Abstract

The 2011 International Association for the Study of Lung Cancer/American Thoracic Society/European Respiratory Society (IASLC/ATS/ERS) lung adenocarcinoma classification and the following 2015 WHO classification have both been validated for their predictive values of histologic subtypes for prognosis. We sought to investigate the clinicopathological and prognostic significance of the cribriform pattern in lung adenocarcinomas. Histologic subtypes were evaluated in 395 patients who underwent complete resection for invasive lung adenocarcinomas between 2011 and 2013. Cribriform pattern was correlated with clinicopathological factors as well as molecular and survival data. One hundred and thirty cases (33%) were present with cribriform pattern (5–100%; mean ± SD, 24% ± 22%). Thirty two (8%) of those were reclassified into cribriform predominant tumors.
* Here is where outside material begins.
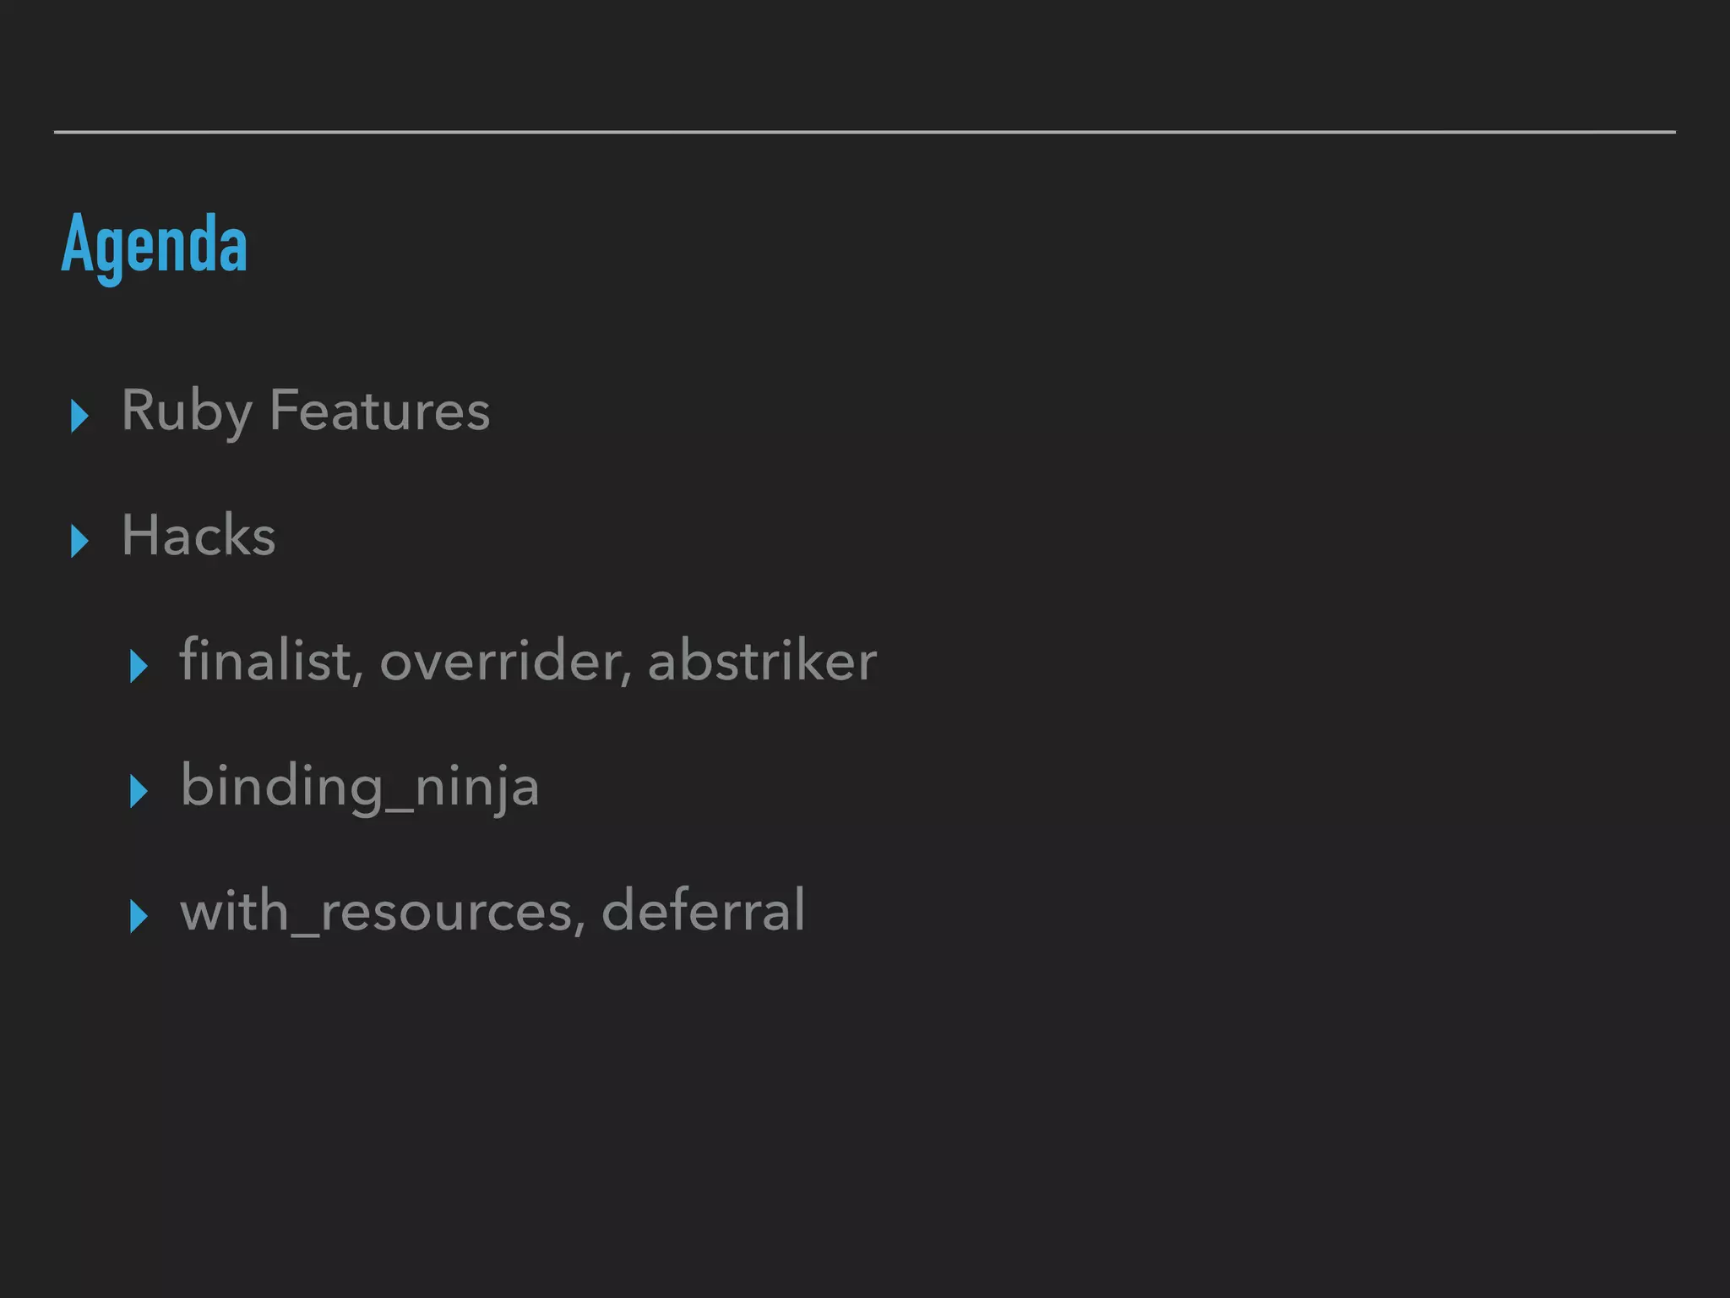
Task: Click the blue arrow bullet beside Ruby Features
Action: click(80, 417)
Presence of cribriform pattern (≥5%) was significantly associated with lymph/vascular invasion (P<0.001), nodal positivity (P = 0.003), higher T stage(P = 0.005) and higher TNM stage (P = 0.001). Cribriform pattern (≥10%) was highly associated with worse disease-free survival (DFS) and overall survival (OS) (mean DFS: 42.6 months, P < 0.001; mean OS: 64.1 months, P = 0.012). The DFS or OS for cribriform predominant tumors was similar to that for solid or micropapillary tumors. In multivariate analysis, cribriform pattern (≥10%) or cribriform predominant subtype was an independent predictor for DFS. Cribriform pattern was a specific pattern compared to other acinar patterns, presenting with more aggressive behavior. Moreover, presence of cribriform pattern was a strong predictor for worse prognosis and should be considered a high grade pattern. Our study provides further evidence for cribriform pattern to be acknowledged as an independent subtype in the future classification.